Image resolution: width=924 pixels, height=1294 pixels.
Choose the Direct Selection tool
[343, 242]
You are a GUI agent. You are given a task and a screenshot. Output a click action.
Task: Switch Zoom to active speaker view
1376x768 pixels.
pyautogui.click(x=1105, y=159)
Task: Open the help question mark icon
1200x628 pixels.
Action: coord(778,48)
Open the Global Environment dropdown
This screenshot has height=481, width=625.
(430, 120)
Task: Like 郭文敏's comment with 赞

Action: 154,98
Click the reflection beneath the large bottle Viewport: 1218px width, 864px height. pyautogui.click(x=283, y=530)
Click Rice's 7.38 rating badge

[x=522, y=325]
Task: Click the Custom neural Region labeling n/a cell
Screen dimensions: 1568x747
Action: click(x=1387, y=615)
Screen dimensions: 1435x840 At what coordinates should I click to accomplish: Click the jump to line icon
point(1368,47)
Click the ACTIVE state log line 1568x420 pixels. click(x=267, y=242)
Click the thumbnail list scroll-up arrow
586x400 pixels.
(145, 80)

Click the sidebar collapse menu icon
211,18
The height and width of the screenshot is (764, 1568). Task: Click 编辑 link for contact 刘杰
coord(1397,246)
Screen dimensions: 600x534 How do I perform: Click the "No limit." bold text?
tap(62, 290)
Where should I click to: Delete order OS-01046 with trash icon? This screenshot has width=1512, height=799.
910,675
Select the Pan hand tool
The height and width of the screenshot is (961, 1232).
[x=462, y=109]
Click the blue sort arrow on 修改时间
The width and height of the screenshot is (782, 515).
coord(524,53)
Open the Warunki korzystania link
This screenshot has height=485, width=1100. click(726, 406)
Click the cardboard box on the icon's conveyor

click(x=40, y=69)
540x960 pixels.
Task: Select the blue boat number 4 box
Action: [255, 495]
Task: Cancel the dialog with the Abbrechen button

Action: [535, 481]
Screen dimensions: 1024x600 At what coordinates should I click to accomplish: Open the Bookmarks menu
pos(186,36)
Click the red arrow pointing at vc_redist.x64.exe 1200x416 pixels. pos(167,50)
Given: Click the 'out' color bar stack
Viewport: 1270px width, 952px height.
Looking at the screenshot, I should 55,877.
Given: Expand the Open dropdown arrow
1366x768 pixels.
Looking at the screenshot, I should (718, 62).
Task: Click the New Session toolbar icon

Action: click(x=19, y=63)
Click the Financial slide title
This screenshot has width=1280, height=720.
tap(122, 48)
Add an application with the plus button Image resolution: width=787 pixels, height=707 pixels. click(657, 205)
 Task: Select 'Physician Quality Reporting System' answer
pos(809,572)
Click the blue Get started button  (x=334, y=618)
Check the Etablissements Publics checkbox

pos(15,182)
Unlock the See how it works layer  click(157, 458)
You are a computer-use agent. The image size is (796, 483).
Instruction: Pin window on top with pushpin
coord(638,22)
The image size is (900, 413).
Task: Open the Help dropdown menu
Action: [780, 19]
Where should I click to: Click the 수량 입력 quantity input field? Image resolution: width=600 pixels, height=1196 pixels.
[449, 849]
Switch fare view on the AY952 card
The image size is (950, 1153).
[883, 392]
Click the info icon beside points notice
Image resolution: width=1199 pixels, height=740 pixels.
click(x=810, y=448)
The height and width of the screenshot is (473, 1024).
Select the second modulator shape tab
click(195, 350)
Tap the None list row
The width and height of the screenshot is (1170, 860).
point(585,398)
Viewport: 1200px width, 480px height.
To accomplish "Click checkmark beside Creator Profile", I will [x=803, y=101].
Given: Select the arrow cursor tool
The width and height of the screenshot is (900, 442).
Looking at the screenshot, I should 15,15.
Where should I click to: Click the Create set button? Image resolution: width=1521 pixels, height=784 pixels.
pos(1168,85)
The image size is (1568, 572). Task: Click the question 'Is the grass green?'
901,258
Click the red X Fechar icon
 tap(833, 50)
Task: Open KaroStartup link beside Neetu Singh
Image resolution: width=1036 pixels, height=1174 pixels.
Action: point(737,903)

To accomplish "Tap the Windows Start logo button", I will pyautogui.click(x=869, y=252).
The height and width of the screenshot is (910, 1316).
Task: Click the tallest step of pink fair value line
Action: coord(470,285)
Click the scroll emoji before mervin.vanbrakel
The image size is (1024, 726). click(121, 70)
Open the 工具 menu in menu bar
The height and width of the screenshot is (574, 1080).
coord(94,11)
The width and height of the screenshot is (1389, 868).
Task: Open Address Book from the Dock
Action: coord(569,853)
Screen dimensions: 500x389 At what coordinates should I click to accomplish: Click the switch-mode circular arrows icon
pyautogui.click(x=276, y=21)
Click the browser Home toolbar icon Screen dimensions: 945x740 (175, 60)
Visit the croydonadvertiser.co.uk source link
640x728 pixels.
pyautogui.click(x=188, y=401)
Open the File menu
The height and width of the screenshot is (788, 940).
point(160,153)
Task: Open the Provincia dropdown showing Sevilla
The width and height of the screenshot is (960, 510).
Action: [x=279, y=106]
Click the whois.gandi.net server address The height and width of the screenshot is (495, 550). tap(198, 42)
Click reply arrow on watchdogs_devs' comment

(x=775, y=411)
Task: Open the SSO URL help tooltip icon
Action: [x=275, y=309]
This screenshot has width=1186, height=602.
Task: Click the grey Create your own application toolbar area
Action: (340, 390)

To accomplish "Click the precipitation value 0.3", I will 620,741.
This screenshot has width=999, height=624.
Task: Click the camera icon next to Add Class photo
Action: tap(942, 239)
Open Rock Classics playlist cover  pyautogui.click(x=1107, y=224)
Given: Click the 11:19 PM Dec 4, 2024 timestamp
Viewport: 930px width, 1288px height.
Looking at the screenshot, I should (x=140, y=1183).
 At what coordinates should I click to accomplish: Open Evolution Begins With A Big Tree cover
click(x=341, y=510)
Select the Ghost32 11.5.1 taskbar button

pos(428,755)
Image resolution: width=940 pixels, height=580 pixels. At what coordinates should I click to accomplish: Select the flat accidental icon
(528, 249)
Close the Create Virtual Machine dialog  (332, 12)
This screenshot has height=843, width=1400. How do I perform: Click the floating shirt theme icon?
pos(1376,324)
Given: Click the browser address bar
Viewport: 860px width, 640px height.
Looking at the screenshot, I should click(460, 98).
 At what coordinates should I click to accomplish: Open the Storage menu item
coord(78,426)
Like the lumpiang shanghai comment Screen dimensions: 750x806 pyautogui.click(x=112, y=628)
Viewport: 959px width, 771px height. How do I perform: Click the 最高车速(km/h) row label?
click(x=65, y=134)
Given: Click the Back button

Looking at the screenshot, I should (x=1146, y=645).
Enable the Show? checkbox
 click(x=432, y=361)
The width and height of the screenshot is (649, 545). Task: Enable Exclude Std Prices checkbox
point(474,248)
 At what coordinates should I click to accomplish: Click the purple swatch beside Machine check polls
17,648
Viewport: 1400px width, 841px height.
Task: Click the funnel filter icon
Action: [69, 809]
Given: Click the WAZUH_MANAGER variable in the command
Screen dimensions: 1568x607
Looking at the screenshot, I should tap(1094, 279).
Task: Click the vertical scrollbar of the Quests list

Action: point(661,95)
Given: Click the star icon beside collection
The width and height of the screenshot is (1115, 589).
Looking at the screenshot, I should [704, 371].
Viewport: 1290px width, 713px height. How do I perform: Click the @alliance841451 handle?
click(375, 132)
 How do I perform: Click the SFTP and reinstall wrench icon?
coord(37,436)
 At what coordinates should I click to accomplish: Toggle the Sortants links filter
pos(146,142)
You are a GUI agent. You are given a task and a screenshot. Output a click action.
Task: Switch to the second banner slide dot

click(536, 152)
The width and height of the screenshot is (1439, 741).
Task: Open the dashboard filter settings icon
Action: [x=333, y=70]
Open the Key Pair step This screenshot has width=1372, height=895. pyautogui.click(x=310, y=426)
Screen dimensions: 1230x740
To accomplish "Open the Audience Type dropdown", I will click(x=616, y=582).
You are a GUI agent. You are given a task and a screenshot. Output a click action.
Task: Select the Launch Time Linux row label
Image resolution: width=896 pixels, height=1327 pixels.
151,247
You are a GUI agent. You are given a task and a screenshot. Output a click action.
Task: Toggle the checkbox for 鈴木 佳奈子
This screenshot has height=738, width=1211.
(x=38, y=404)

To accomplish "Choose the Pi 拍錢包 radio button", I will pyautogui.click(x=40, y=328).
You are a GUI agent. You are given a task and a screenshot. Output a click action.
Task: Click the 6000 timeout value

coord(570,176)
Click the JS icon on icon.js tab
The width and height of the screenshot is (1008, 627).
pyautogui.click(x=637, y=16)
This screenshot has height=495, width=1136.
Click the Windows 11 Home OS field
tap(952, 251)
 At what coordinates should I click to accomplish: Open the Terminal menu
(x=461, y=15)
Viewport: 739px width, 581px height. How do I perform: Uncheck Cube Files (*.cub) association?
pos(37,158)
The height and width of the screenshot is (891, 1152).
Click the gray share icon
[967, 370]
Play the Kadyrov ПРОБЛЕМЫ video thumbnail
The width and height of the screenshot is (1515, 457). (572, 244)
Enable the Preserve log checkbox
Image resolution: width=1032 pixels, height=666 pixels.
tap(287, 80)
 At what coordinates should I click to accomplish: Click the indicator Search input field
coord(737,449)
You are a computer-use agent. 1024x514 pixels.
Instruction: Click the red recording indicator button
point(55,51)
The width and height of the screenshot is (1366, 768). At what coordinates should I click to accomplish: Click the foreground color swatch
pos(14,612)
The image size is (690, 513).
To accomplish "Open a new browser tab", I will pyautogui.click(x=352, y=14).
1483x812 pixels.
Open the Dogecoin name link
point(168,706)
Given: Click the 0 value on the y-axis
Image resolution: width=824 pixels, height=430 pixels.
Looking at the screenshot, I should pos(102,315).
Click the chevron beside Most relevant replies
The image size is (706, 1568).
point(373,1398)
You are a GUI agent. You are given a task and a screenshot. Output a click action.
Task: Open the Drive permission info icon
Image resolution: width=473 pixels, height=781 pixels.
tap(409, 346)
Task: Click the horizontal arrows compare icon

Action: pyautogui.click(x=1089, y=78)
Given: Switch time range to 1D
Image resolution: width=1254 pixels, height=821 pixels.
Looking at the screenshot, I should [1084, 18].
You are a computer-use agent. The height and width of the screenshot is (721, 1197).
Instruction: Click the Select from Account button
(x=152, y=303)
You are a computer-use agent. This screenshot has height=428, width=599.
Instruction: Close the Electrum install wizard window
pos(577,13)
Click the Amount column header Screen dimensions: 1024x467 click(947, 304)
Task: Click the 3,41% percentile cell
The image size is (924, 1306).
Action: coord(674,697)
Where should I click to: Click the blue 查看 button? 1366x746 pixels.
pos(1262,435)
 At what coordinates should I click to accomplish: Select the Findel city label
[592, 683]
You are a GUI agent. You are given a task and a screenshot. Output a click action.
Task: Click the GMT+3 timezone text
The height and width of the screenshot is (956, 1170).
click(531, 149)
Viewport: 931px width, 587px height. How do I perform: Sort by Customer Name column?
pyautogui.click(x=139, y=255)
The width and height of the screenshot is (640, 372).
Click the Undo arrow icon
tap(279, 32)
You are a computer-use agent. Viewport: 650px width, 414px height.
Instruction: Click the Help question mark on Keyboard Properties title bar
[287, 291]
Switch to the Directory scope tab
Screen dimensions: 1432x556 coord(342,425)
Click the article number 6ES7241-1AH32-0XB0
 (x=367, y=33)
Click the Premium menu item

::::::

Starting at the line that holds "Instruction: Click the Select", retype each line exactly through the end of the entries, both ends included.

TASK RESULT:
Instruction: Click the Select from Account button
(x=152, y=303)
You are a computer-use agent. This screenshot has height=428, width=599.
Instruction: Close the Electrum install wizard window
pos(577,13)
Click the Amount column header Screen dimensions: 1024x467 click(947, 304)
Task: Click the 3,41% percentile cell
The image size is (924, 1306).
Action: coord(674,697)
Where should I click to: Click the blue 查看 button? 1366x746 pixels.
pos(1262,435)
 At what coordinates should I click to accomplish: Select the Findel city label
[592, 683]
You are a GUI agent. You are given a task and a screenshot. Output a click action.
Task: Click the GMT+3 timezone text
The height and width of the screenshot is (956, 1170).
click(531, 149)
Viewport: 931px width, 587px height. How do I perform: Sort by Customer Name column?
pyautogui.click(x=139, y=255)
The width and height of the screenshot is (640, 372).
Click the Undo arrow icon
tap(279, 32)
You are a computer-use agent. Viewport: 650px width, 414px height.
Instruction: Click the Help question mark on Keyboard Properties title bar
[287, 291]
Switch to the Directory scope tab
Screen dimensions: 1432x556 coord(342,425)
Click the article number 6ES7241-1AH32-0XB0
 (x=367, y=33)
Click the Premium menu item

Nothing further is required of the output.